As a psychologist and also a teacher, PPCU is ideal for my fields of interests: educational psychology, psychology of gender, and evolutionary roots of bullying.
I was one of the pioneers in PPCU’s Department of Psychology at the turn of the Millennium. There was no Psychology program on the Piliscsaba campus at that time. I loved giving courses in teachers’ training programs.
When you were a university student yourself, did you ever study abroad? If you did, what courses did you take?
For Hungarian students in the 1960s and 70s, during the socialist era, there were no exchange student or study abroad programs like Erasmus. We could not even visit „capitalist” countries more often than once in every five years.
Have you got any recent teaching experience at foreign universities and with the students of these universities?
Since 2000 I have been giving courses at the Budapest campus of McDaniel College, an American college headquartered in Westminster, Maryland. International students come to Budapest from such diverse parts of the world as Nigeria and South Korea. I have spent some semesters working with teachers at Rutgers University New Jersey, and at Indiana University, Bloomington.
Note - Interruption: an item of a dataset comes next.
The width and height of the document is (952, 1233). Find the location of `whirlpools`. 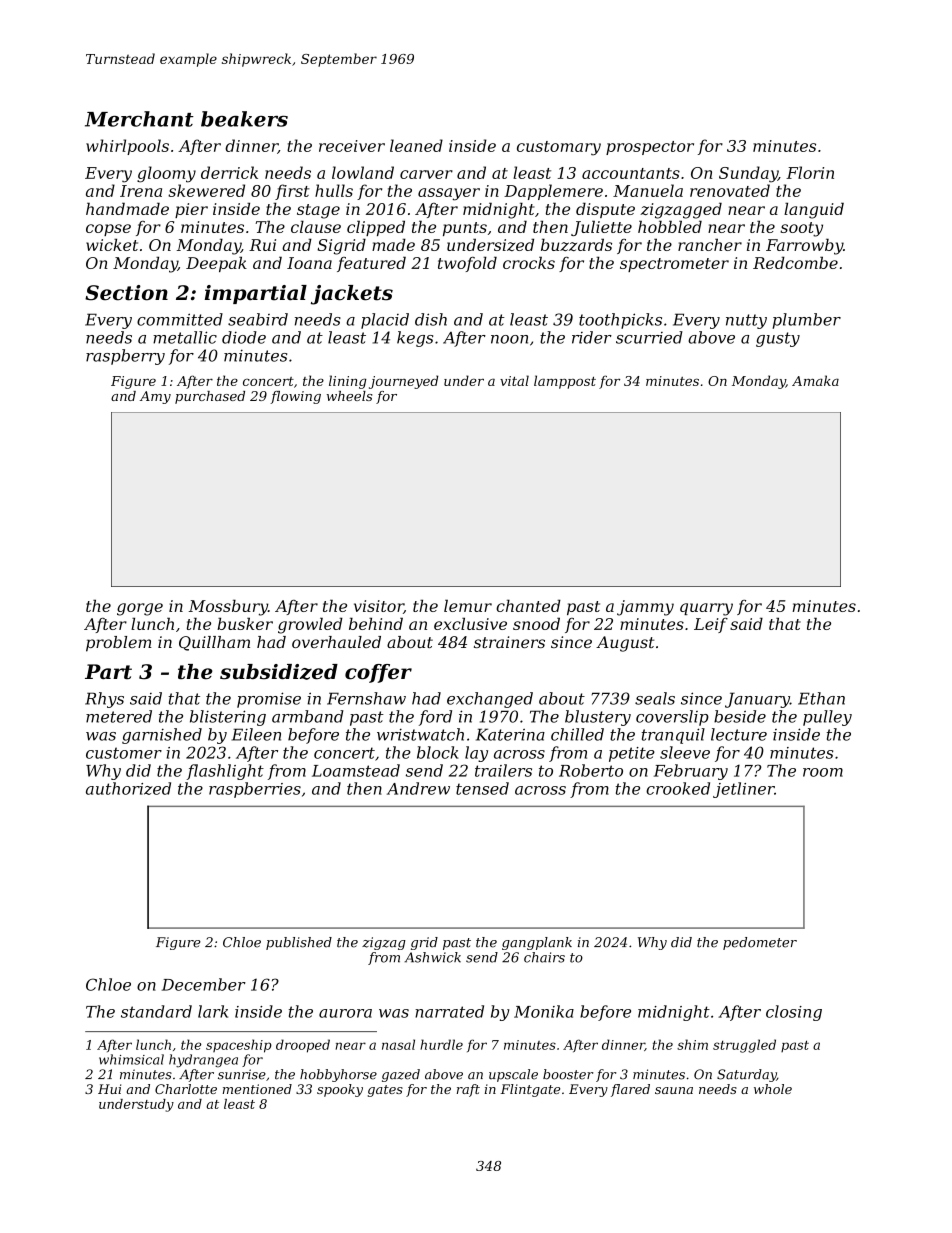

Your lectures here, at PPCU, are very popular with foreign students. To what reasons do you attribute this?
I am really happy to hear that because I love my students. Erasmus classes are a kind of dessert accompanying the hearty meal of other, everyday courses!
How easy is it to find the way to your guest students, to reach them and to get on with them?
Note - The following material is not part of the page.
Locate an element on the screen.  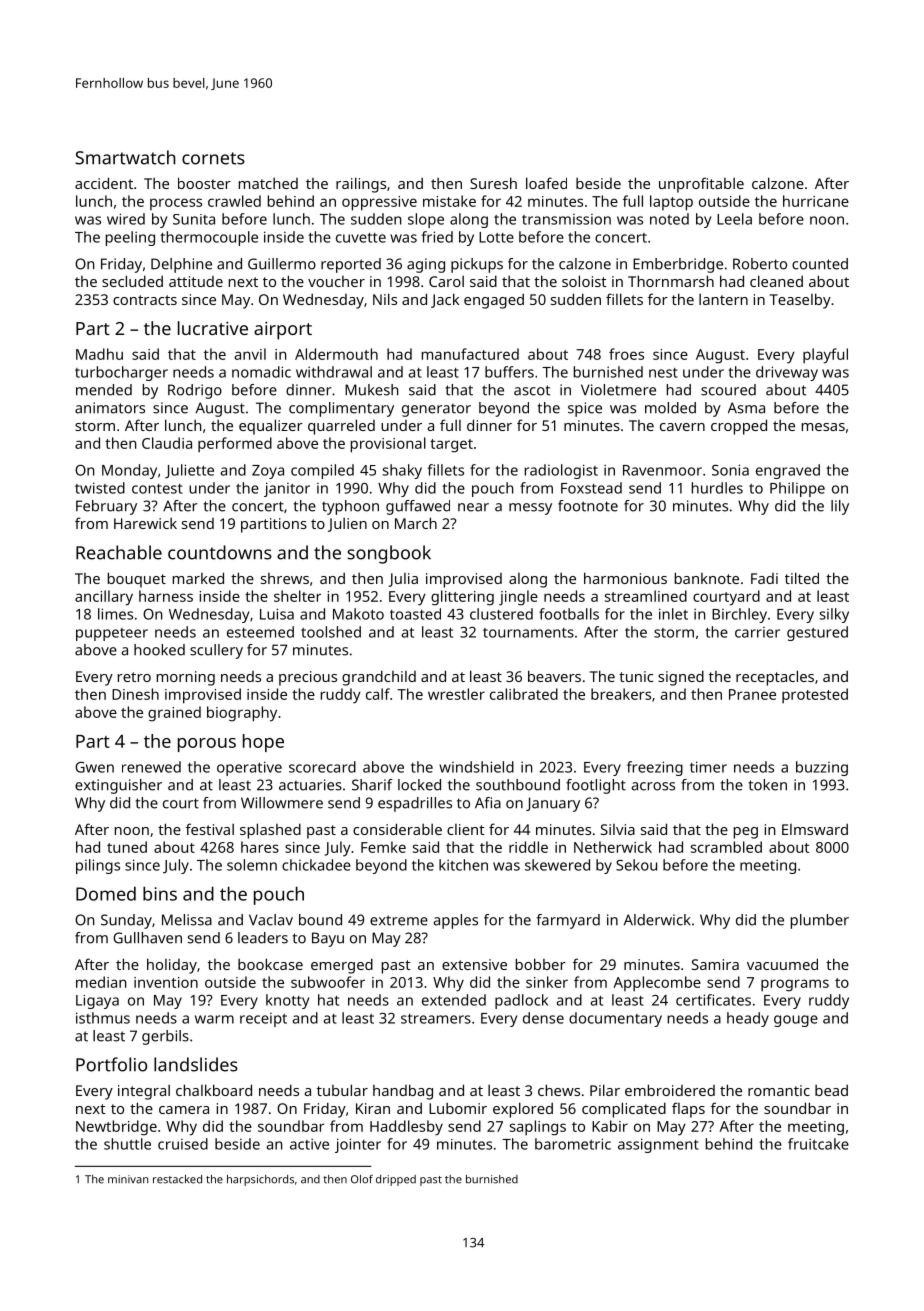
Smartwatch is located at coordinates (125, 157).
Erasmus students greatly enjoy the dynamic atmosphere of Budapest, with its exciting student life. They give all new experiences a warm welcome, find classes enjoyable, work hard and do their best to meet the requirements. I have found that they bring new ideas, different attitudes and perspectives, raising the spirits of everyone in mixed, Hungarian-foreign classes. I find it very easy to reach these students and get on with them.
Are you able to make time for your foreign students out of the tight timeframes of the lectures?
I am happy to give them extra attention, and do so whenever they ask.
In general, most of them are too busy with their academic and social lives to ask for more time with me.
Can you contribute to broadening your foreign students' horizon about Hungary and Hungarian culture?
As we often have Hungarian students in our Erasmus groups, there is a continuous ’cultural exchange’ going on, explaining local customs, practices, holidays to the visiting students and sharing their cultural pecularities in turn. They also talk about their impressions of Hungarian people and the country itself.
How can you introduce your foreign students to our university, its past and its spirit?
Many of the Erasmus students come from Catholic Universities, and already understand the academic perspective and spirituality of an art and humanities faculty. In my opinion, the everyday experiences, the attitude of professors, lecturers, fellow students and administrative staff, are the best medium for transferring PPCU’s ethics and values.
Could you mention any differences between Hungarian and foreign students in terms of their needs or expectations?
Foreign students seem to be more active in class, feel more free to ask questions, and have higher need for interactivity.
Last but not least, when you have spare time, how do you usually spend it?
My number one love is gardening, and whenever I can, I also go running and swimming (preferably outdoors).